WHEN : 4th July, 6:00pm
WHERE : Institute of Modern Art
Soviet filmmaker Dziga Vertov is celebrated for his dizzingly experimental documentary Man with a Movie Camera (1929). Described as a ‘whirligig visual ruckus’, this feature-length film uses camera trickery and audacious editing to describe everyday life in modern, revolutionary-period Russia. However, Vertov is less known for his next film, his first sound film, Enthusiasm: Symphony of the Donbass (1931). Enthusiasm concerns the Don coal miners’ attempts to fulfill their Five-Year Plan quota in just four years. It is clear propaganda: a vulgar attack on the Church and a pre-Greens ode to belching-smokestack-era industrialism. But what is fascinating is how the film carries Vertov’s formal experimentalism into the new realm of sound. Original music by Shostakovich and Timofeev is combined with the sounds and rhythms of industry. With its cacophony of static, toot-tooting, chug-chugging, and ding-a-linging, Enthusiasm prefigures music concrete, and, in finding musicality in industrial noise, it anticipates John Cage by decades.
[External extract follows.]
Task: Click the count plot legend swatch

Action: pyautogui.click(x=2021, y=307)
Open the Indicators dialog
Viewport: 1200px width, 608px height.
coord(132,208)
Vertov placed great emphasis on volume and insisted that the soundtrack be intolerably loud, while blocking exits to prevent his audience escaping. Enthusiasm’s complexity confounded Soviet audiences and Stalinist censors, who rigorously controlled its exportation, at a time when questions of form had become as ideologically charged as those of content. Come hear this great film. A joint project with OtherFilm.